◆ **Prompt**
Every record below must be copied exactly, with images dropped.
↓↓↓
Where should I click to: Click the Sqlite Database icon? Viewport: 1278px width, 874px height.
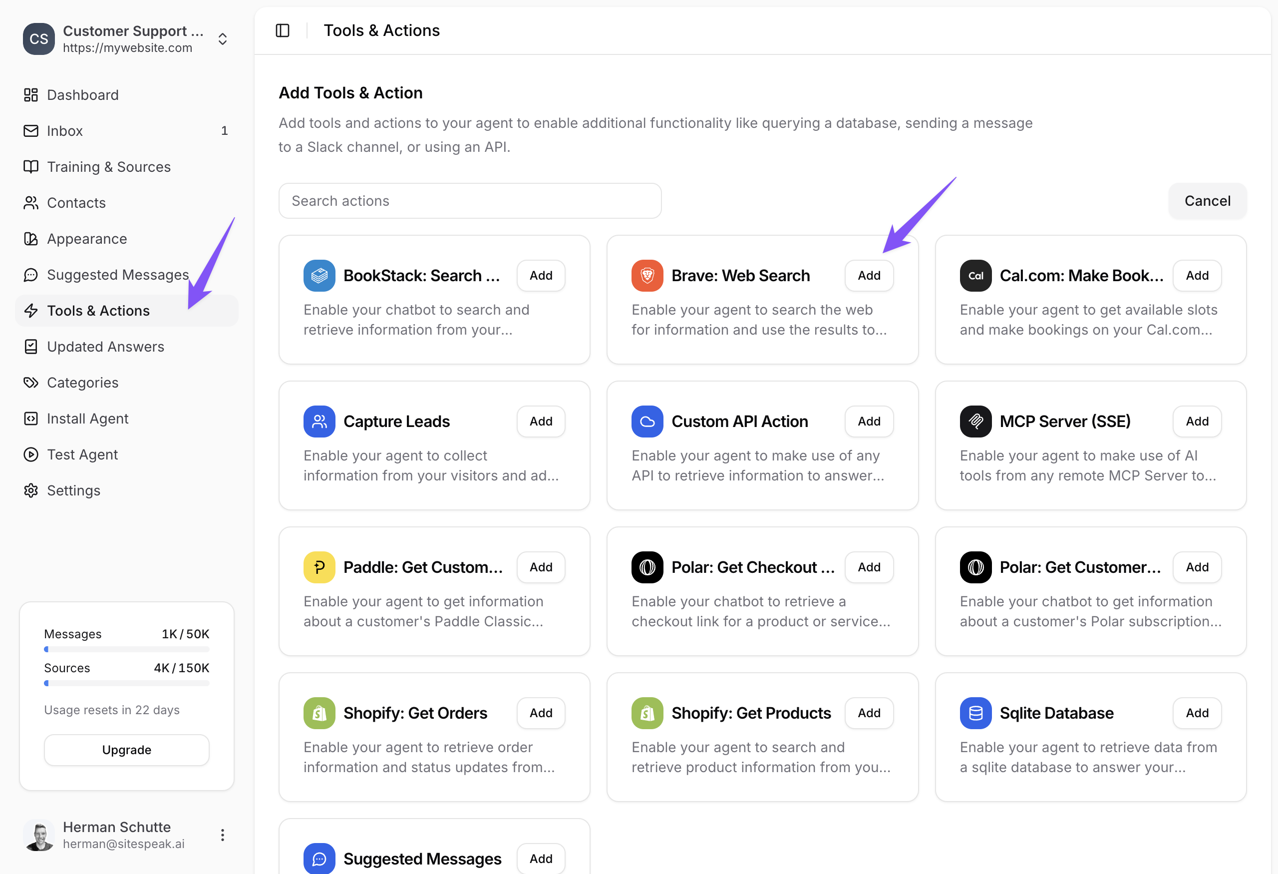click(x=975, y=713)
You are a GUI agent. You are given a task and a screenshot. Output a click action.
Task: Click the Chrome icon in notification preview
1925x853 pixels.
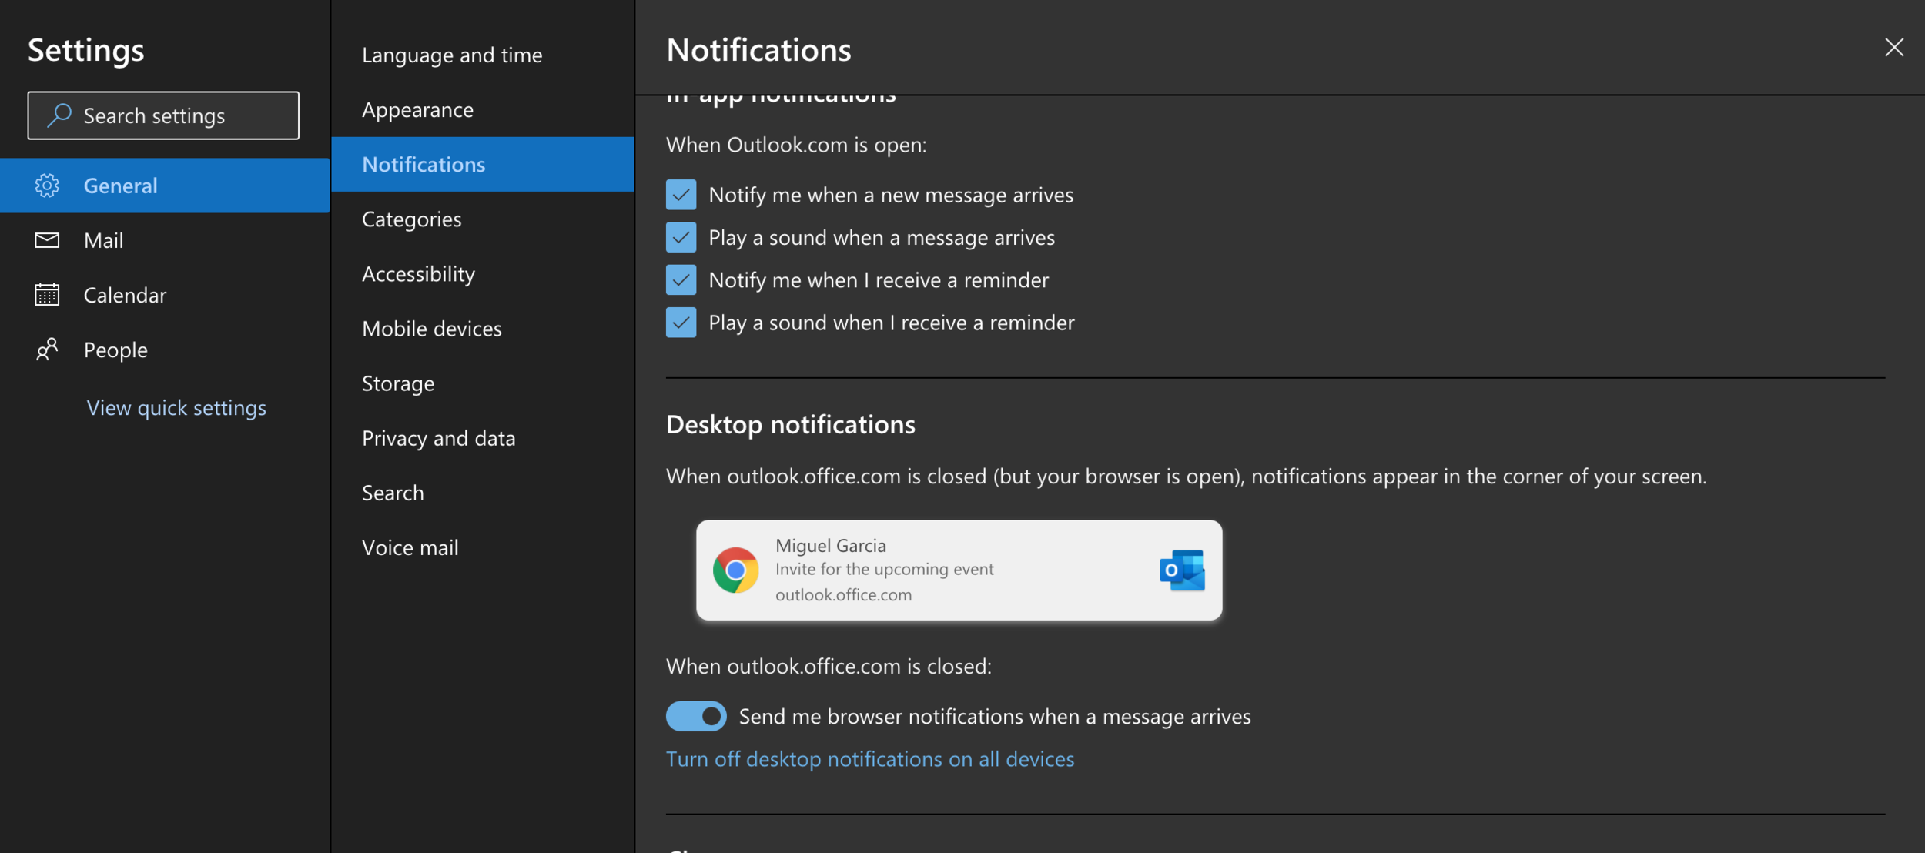pyautogui.click(x=735, y=570)

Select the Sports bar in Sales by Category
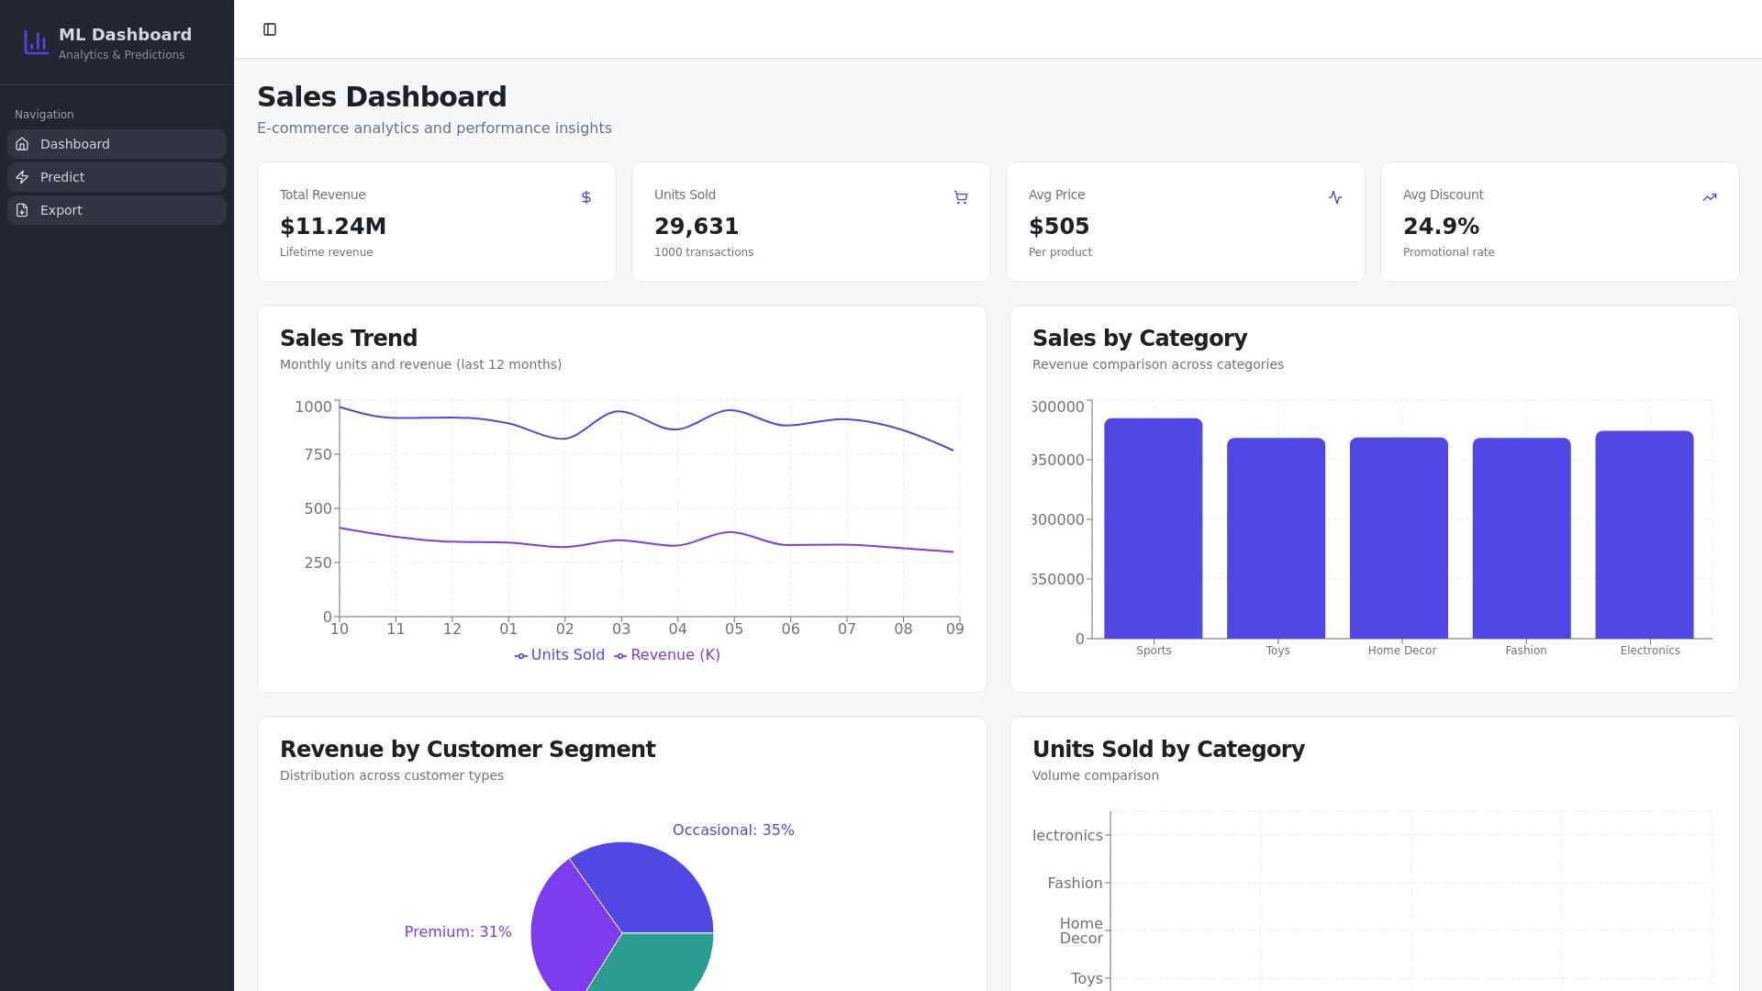click(1154, 528)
↑↑↑
◆ **Worked solution**
Where should I click to: Click the Sqlite Database icon? Viewport: 1278px width, 874px height.
click(x=975, y=713)
You are a GUI agent. You are given a task and a screenshot. Output a click action.
Task: Click the Chrome icon in notification preview
1925x853 pixels.
pyautogui.click(x=735, y=570)

Select the Sports bar in Sales by Category
click(1154, 528)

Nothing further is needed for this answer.